Turn all the rows below into a numbered list, leaving out any blank lines.

--- Start Exercise inputs ---

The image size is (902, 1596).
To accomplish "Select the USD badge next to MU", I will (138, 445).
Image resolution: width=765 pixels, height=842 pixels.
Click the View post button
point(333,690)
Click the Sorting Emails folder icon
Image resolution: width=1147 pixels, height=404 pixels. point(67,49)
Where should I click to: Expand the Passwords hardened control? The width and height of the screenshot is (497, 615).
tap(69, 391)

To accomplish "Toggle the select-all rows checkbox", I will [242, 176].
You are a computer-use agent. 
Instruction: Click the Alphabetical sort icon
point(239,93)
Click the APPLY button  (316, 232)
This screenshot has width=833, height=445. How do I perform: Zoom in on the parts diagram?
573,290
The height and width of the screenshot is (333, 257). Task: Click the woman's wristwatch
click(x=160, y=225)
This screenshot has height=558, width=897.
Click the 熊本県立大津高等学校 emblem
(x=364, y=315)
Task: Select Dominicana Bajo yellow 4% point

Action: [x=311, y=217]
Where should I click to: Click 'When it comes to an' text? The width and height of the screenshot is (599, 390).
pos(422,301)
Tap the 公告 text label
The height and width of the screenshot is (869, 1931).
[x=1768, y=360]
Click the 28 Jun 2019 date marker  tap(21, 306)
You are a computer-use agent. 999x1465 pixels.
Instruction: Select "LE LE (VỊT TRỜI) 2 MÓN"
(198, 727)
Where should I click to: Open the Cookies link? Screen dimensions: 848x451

--- End Exercise inputs ---

**Response:**
1. The image size is (902, 1596).
2. To accomplish "Select the USD badge next to MU", I will (138, 445).
3. Image resolution: width=765 pixels, height=842 pixels.
4. Click the View post button
5. point(333,690)
6. Click the Sorting Emails folder icon
7. Image resolution: width=1147 pixels, height=404 pixels. point(67,49)
8. Where should I click to: Expand the Passwords hardened control? The width and height of the screenshot is (497, 615).
9. tap(69, 391)
10. To accomplish "Toggle the select-all rows checkbox", I will [242, 176].
11. You are a computer-use agent. 
12. Instruction: Click the Alphabetical sort icon
13. point(239,93)
14. Click the APPLY button  (316, 232)
15. This screenshot has width=833, height=445. How do I perform: Zoom in on the parts diagram?
16. 573,290
17. The height and width of the screenshot is (333, 257). Task: Click the woman's wristwatch
18. click(x=160, y=225)
19. This screenshot has height=558, width=897.
20. Click the 熊本県立大津高等学校 emblem
21. (x=364, y=315)
22. Task: Select Dominicana Bajo yellow 4% point
23. Action: [x=311, y=217]
24. Where should I click to: Click 'When it comes to an' text? The width and height of the screenshot is (599, 390).
25. pos(422,301)
26. Tap the 公告 text label
27. The height and width of the screenshot is (869, 1931).
28. [x=1768, y=360]
29. Click the 28 Jun 2019 date marker  tap(21, 306)
30. You are a computer-use agent. 999x1465 pixels.
31. Instruction: Select "LE LE (VỊT TRỜI) 2 MÓN"
32. (198, 727)
33. Where should I click to: Open the Cookies link? Screen dimensions: 848x451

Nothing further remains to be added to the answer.